--- SUPPLIED RECORDS Enclosed Below ---

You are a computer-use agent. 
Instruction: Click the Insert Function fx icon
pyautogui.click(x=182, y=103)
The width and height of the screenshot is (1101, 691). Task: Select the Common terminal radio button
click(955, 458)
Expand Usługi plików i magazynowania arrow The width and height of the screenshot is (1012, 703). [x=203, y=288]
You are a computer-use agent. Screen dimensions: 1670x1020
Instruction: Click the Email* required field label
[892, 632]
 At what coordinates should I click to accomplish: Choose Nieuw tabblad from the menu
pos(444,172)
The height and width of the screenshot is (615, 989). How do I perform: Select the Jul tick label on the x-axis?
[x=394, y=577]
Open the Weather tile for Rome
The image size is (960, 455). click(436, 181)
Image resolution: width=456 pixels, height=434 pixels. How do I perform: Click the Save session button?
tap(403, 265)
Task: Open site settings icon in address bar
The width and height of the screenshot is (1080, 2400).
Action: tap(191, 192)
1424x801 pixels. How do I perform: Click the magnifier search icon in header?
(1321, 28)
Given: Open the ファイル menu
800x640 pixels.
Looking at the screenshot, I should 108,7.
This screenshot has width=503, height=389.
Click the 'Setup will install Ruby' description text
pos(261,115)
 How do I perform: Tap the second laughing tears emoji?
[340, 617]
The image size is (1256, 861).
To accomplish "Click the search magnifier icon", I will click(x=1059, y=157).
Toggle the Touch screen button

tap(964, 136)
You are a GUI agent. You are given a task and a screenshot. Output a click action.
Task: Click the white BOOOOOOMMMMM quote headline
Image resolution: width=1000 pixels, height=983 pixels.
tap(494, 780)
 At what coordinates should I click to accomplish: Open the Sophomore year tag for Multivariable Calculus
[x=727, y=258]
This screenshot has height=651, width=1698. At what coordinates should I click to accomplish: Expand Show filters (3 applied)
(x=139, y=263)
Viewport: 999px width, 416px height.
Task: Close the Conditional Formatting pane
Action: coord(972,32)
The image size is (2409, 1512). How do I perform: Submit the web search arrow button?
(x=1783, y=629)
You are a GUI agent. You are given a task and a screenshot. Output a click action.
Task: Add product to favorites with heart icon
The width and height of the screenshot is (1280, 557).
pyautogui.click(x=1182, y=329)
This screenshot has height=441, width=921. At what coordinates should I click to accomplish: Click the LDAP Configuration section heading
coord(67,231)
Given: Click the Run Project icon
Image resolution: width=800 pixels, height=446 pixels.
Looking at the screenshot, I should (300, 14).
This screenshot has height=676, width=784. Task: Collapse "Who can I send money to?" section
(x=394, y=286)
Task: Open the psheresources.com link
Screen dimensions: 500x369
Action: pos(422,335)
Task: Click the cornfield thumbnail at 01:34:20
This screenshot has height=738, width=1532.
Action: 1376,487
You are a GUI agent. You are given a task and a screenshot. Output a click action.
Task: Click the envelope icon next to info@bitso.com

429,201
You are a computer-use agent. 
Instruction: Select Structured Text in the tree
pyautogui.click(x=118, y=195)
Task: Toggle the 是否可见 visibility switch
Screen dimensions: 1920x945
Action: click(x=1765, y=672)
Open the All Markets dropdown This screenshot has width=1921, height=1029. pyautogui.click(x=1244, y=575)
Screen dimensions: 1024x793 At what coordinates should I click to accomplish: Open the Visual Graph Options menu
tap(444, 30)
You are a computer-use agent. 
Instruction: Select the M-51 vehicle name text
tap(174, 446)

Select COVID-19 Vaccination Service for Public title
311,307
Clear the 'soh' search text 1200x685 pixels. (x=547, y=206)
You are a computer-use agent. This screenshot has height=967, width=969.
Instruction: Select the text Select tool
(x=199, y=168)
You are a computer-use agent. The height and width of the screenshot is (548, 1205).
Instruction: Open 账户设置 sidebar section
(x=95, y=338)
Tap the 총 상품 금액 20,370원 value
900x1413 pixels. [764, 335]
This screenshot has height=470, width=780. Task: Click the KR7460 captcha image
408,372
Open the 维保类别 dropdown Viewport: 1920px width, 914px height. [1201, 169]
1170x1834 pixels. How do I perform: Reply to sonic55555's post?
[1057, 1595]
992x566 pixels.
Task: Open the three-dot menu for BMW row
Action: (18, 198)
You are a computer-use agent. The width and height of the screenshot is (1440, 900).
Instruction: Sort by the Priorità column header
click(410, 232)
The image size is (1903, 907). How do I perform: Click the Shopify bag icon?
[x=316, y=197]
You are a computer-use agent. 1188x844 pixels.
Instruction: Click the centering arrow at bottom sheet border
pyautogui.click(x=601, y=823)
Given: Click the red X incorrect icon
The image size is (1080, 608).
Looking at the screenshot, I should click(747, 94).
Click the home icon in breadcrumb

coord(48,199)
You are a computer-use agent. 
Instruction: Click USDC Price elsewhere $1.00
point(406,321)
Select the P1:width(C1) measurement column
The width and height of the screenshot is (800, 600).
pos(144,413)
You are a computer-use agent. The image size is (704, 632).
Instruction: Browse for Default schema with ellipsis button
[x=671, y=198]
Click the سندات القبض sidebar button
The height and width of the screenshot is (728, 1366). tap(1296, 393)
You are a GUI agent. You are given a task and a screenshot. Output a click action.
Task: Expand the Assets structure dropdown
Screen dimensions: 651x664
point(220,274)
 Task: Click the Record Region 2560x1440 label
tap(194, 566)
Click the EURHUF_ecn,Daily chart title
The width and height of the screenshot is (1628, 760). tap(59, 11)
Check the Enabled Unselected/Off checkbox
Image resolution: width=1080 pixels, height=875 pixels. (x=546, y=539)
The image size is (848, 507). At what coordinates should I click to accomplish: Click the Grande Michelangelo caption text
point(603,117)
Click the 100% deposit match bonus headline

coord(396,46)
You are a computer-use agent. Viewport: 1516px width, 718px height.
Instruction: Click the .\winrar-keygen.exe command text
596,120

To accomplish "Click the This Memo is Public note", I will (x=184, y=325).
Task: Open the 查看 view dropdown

--- End of Enclosed SUPPLIED RECORDS ---

ACTIVITY | Every record above is to be copied out exactly.

RESPONSE AREA |
You are a computer-use agent. 
Instruction: Click the Insert Function fx icon
pyautogui.click(x=182, y=103)
The width and height of the screenshot is (1101, 691). Task: Select the Common terminal radio button
click(955, 458)
Expand Usługi plików i magazynowania arrow The width and height of the screenshot is (1012, 703). [x=203, y=288]
You are a computer-use agent. Screen dimensions: 1670x1020
Instruction: Click the Email* required field label
[892, 632]
 At what coordinates should I click to accomplish: Choose Nieuw tabblad from the menu
pos(444,172)
The height and width of the screenshot is (615, 989). How do I perform: Select the Jul tick label on the x-axis?
[x=394, y=577]
Open the Weather tile for Rome
The image size is (960, 455). click(436, 181)
Image resolution: width=456 pixels, height=434 pixels. How do I perform: Click the Save session button?
tap(403, 265)
Task: Open site settings icon in address bar
The width and height of the screenshot is (1080, 2400).
Action: tap(191, 192)
1424x801 pixels. How do I perform: Click the magnifier search icon in header?
(1321, 28)
Given: Open the ファイル menu
800x640 pixels.
Looking at the screenshot, I should 108,7.
This screenshot has width=503, height=389.
Click the 'Setup will install Ruby' description text
pos(261,115)
 How do I perform: Tap the second laughing tears emoji?
[340, 617]
The image size is (1256, 861).
To accomplish "Click the search magnifier icon", I will click(x=1059, y=157).
Toggle the Touch screen button

tap(964, 136)
You are a GUI agent. You are given a task and a screenshot. Output a click action.
Task: Click the white BOOOOOOMMMMM quote headline
Image resolution: width=1000 pixels, height=983 pixels.
tap(494, 780)
 At what coordinates should I click to accomplish: Open the Sophomore year tag for Multivariable Calculus
[x=727, y=258]
This screenshot has height=651, width=1698. At what coordinates should I click to accomplish: Expand Show filters (3 applied)
(x=139, y=263)
Viewport: 999px width, 416px height.
Task: Close the Conditional Formatting pane
Action: coord(972,32)
The image size is (2409, 1512). How do I perform: Submit the web search arrow button?
(x=1783, y=629)
You are a GUI agent. You are given a task and a screenshot. Output a click action.
Task: Add product to favorites with heart icon
The width and height of the screenshot is (1280, 557).
pyautogui.click(x=1182, y=329)
This screenshot has height=441, width=921. At what coordinates should I click to accomplish: Click the LDAP Configuration section heading
coord(67,231)
Given: Click the Run Project icon
Image resolution: width=800 pixels, height=446 pixels.
Looking at the screenshot, I should (300, 14).
This screenshot has height=676, width=784. Task: Collapse "Who can I send money to?" section
(x=394, y=286)
Task: Open the psheresources.com link
Screen dimensions: 500x369
Action: pos(422,335)
Task: Click the cornfield thumbnail at 01:34:20
This screenshot has height=738, width=1532.
Action: 1376,487
You are a GUI agent. You are given a task and a screenshot. Output a click action.
Task: Click the envelope icon next to info@bitso.com

429,201
You are a computer-use agent. 
Instruction: Select Structured Text in the tree
pyautogui.click(x=118, y=195)
Task: Toggle the 是否可见 visibility switch
Screen dimensions: 1920x945
Action: click(x=1765, y=672)
Open the All Markets dropdown This screenshot has width=1921, height=1029. pyautogui.click(x=1244, y=575)
Screen dimensions: 1024x793 At what coordinates should I click to accomplish: Open the Visual Graph Options menu
tap(444, 30)
You are a computer-use agent. 
Instruction: Select the M-51 vehicle name text
tap(174, 446)

Select COVID-19 Vaccination Service for Public title
311,307
Clear the 'soh' search text 1200x685 pixels. (x=547, y=206)
You are a computer-use agent. This screenshot has height=967, width=969.
Instruction: Select the text Select tool
(x=199, y=168)
You are a computer-use agent. The height and width of the screenshot is (548, 1205).
Instruction: Open 账户设置 sidebar section
(x=95, y=338)
Tap the 총 상품 금액 20,370원 value
900x1413 pixels. [764, 335]
This screenshot has height=470, width=780. Task: Click the KR7460 captcha image
408,372
Open the 维保类别 dropdown Viewport: 1920px width, 914px height. [1201, 169]
1170x1834 pixels. How do I perform: Reply to sonic55555's post?
[1057, 1595]
992x566 pixels.
Task: Open the three-dot menu for BMW row
Action: (18, 198)
You are a computer-use agent. The width and height of the screenshot is (1440, 900).
Instruction: Sort by the Priorità column header
click(410, 232)
The image size is (1903, 907). How do I perform: Click the Shopify bag icon?
[x=316, y=197]
You are a computer-use agent. 1188x844 pixels.
Instruction: Click the centering arrow at bottom sheet border
pyautogui.click(x=601, y=823)
Given: Click the red X incorrect icon
The image size is (1080, 608).
Looking at the screenshot, I should click(747, 94).
Click the home icon in breadcrumb

coord(48,199)
You are a computer-use agent. 
Instruction: Click USDC Price elsewhere $1.00
point(406,321)
Select the P1:width(C1) measurement column
The width and height of the screenshot is (800, 600).
pos(144,413)
You are a computer-use agent. The image size is (704, 632).
Instruction: Browse for Default schema with ellipsis button
[x=671, y=198]
Click the سندات القبض sidebar button
The height and width of the screenshot is (728, 1366). tap(1296, 393)
You are a GUI agent. You are given a task and a screenshot. Output a click action.
Task: Expand the Assets structure dropdown
Screen dimensions: 651x664
point(220,274)
 Task: Click the Record Region 2560x1440 label
tap(194, 566)
Click the EURHUF_ecn,Daily chart title
The width and height of the screenshot is (1628, 760). tap(59, 11)
Check the Enabled Unselected/Off checkbox
Image resolution: width=1080 pixels, height=875 pixels. (x=546, y=539)
The image size is (848, 507). At what coordinates should I click to accomplish: Click the Grande Michelangelo caption text
point(603,117)
Click the 100% deposit match bonus headline

coord(396,46)
You are a computer-use agent. Viewport: 1516px width, 718px height.
Instruction: Click the .\winrar-keygen.exe command text
596,120

To accomplish "Click the This Memo is Public note", I will (x=184, y=325).
Task: Open the 查看 view dropdown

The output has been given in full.